Drake
CameraInfo Class Referencefinal

Detailed Description

Simple class for characterizing the Drake camera model.

The camera model is based on the pinhole model , which is related to but distinct from an actual pinhole camera. The former is a mathematical model for producing images, the latter is a physical object.

The camera info members are directly tied to the underlying model's mathematical parameters. In order to understand the model parameters, we will provide a discussion of how cameras are treated in Drake with some common terminology (liberally borrowed from computer vision).

Pinhole camera model

(To get an exact definition of the terms used here, please refer to the glossary below.)

Intuitively, a camera produces images of an observed environment. The pinhole model serves as a camera for a virtually modeled environment. Its parameters are those required to determine where in the resultant image a virtual object appears. In essence, the parameters of the camera model define a mapping from points in 3D space to a point on the image (2D space).

The full discussion of this mapping can be found in the OpenCV documentation. Here, we'll highlight one or two points as it relates to this struct.

The mapping from 3D to 2D is decomposed into two sets of properties: extrinsic and intrinsic. The extrinsic properties define the pose of the camera in the environment – specifically, given the camera frame C, it defines X_WC. Once a point Q is measured and expressed in the camera's frame (i.e., p_CQ_C), the intrinsic matrix projects it into the 2D image. CameraInfo does not concern itself with the extrinsic properties (other classes are responsible for that – see RgbdSensor).

CameraInfo defines the parameters of the intrinsic projection. The projection can be captured by the camera or intrinsic matrix which essentially maps points in the camera frame C to the image plane. The camera looks along the positive Cz axis, and the Cy axis points down. The projection matrix is called A in the OpenCV documentation, but typically called K in computer vision literature:

    │ f_x  0    c_x │
K = │ 0    f_y  c_y │, i.e.,
    │ 0    0    1   │
  • This matrix maps a point in the camera frame C to the projective space of the image (via homogeneous coordinates). The resulting image coordinate (u, v) is extracted by dividing out the homogeneous scale factor.
  • (c_x, c_y) defines the principal point.
  • (f_x, f_y) defines the model focal length.

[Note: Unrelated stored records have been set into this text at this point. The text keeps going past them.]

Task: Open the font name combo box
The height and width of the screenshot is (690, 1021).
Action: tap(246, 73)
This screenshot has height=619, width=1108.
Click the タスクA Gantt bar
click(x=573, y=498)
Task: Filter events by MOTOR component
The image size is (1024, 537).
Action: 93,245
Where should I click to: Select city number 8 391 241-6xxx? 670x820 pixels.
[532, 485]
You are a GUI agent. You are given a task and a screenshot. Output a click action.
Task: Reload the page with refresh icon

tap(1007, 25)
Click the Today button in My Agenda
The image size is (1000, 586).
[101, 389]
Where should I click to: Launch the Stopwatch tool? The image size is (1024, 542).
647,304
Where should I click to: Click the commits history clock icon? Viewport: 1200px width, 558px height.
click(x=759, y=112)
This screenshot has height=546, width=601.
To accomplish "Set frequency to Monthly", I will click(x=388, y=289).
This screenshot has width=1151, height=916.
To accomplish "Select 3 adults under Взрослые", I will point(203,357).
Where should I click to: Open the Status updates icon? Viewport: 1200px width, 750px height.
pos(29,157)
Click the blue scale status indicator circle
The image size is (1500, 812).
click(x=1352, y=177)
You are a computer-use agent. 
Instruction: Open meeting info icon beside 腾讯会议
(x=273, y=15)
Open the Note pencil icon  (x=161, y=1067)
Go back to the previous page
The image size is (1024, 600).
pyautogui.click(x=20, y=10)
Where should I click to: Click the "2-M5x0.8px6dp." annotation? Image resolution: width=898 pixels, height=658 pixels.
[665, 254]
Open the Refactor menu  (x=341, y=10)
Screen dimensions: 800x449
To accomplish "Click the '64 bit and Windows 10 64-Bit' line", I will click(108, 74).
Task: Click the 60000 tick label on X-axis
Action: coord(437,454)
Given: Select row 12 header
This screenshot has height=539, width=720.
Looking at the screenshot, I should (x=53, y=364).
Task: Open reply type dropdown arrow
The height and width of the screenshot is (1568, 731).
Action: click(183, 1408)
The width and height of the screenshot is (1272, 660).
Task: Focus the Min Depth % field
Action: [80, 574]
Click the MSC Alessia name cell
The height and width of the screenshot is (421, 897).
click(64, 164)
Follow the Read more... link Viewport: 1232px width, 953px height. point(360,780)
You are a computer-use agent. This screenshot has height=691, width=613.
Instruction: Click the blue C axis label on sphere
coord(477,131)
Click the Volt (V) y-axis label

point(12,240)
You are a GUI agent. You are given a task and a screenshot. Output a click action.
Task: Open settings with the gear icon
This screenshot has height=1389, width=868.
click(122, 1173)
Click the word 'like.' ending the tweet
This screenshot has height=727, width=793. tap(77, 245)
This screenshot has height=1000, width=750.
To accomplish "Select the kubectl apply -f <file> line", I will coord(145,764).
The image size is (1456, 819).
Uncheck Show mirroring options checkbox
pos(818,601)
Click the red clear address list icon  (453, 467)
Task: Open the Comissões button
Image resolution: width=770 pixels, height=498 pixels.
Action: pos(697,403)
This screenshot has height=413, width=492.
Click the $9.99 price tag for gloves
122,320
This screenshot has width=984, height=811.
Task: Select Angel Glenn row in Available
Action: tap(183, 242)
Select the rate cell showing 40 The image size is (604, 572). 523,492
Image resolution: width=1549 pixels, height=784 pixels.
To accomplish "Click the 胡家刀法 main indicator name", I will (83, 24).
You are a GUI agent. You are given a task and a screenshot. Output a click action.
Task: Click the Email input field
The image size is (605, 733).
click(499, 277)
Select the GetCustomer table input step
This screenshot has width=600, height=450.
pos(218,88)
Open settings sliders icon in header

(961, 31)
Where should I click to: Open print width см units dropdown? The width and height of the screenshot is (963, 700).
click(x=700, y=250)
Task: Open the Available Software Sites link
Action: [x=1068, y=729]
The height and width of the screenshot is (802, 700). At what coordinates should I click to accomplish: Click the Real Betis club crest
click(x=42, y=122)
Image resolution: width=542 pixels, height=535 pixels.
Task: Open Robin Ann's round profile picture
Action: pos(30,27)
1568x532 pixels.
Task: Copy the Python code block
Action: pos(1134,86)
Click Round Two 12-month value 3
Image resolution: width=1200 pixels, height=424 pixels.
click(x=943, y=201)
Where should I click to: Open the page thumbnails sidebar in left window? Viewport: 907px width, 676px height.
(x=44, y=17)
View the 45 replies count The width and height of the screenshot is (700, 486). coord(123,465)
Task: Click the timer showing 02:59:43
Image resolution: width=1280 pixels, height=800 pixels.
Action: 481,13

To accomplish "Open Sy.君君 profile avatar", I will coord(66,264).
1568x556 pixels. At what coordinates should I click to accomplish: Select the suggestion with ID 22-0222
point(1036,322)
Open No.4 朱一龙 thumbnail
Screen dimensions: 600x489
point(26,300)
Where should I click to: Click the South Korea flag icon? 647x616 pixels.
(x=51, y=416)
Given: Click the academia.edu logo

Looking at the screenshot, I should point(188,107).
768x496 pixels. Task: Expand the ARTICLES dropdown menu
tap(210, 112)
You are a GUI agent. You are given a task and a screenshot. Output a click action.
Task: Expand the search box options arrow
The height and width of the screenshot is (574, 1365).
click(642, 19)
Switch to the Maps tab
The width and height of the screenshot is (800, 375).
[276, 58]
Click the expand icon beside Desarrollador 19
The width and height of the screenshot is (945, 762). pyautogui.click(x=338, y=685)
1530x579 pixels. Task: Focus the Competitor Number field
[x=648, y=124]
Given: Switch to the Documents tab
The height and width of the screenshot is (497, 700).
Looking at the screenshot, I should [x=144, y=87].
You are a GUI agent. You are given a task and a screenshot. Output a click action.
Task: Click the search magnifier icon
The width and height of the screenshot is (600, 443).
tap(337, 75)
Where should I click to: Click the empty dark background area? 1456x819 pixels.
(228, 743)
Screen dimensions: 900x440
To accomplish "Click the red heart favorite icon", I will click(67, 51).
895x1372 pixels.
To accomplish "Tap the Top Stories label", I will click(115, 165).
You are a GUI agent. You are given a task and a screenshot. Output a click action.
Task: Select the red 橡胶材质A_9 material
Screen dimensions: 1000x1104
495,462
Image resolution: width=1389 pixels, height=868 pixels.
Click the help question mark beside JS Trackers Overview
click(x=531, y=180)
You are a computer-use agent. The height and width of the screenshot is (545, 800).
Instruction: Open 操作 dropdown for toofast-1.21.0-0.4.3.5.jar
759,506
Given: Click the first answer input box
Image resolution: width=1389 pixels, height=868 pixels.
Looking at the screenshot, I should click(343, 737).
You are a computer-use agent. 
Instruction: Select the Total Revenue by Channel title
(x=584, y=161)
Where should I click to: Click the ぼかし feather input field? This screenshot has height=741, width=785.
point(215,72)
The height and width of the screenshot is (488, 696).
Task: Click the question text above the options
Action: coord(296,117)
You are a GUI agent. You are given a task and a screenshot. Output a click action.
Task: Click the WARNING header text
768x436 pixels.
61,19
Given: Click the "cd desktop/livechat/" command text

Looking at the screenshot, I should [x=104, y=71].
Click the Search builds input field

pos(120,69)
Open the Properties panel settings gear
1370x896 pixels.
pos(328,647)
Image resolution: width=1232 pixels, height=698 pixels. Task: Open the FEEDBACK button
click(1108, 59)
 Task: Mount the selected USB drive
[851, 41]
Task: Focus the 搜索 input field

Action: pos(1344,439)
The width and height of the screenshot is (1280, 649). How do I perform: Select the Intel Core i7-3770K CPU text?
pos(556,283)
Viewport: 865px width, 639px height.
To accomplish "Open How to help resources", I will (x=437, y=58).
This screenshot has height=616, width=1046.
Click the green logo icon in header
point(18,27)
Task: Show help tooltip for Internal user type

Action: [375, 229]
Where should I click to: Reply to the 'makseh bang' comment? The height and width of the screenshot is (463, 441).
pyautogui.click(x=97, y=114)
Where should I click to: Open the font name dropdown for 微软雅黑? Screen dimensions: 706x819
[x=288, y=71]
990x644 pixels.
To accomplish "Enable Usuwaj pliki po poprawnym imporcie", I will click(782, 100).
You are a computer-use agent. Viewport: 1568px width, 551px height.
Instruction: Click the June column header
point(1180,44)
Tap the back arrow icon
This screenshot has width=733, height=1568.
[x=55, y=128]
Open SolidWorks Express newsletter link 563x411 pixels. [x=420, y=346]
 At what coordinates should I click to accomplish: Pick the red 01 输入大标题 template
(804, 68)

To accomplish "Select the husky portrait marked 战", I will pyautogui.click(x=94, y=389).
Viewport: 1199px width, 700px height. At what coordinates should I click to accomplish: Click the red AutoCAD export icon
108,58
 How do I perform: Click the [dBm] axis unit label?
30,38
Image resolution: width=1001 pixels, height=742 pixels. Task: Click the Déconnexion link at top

In other words, for point Q in the world frame, its projected position in the 2D image (u_Q, v_Q) is calculated as:

 │ u_Q │
s│ v_Q │ = K ⋅ X_CW ⋅ p_WQ
 │  1  │

Note: The expression on the right will generally produce a homogeneous coordinate vector of the form (s * u_Q, s * v_Q, s). The texture coordinate is defined as the first two measures when the third measure is 1. The magic of homogeneous coordinates allows us to simply factor out s.

Alignment of the camera frame with the image

When looking at the resulting image and reasoning about the camera that produced it, one can say that Cz points into the image, Cx is parallel with the image rows, pointing to the right, and Cy is parallel with the image columns, pointing down leading to language such as: "X-right", "Y-down", and "Z-forward".

Glossary

These terms are important to the discussion. Some refer to real world concepts and some to the model. The application domain of the term will be indicated and, where necessary, ambiguities will be resolved. The terms are ordered alphabetically for ease of reference.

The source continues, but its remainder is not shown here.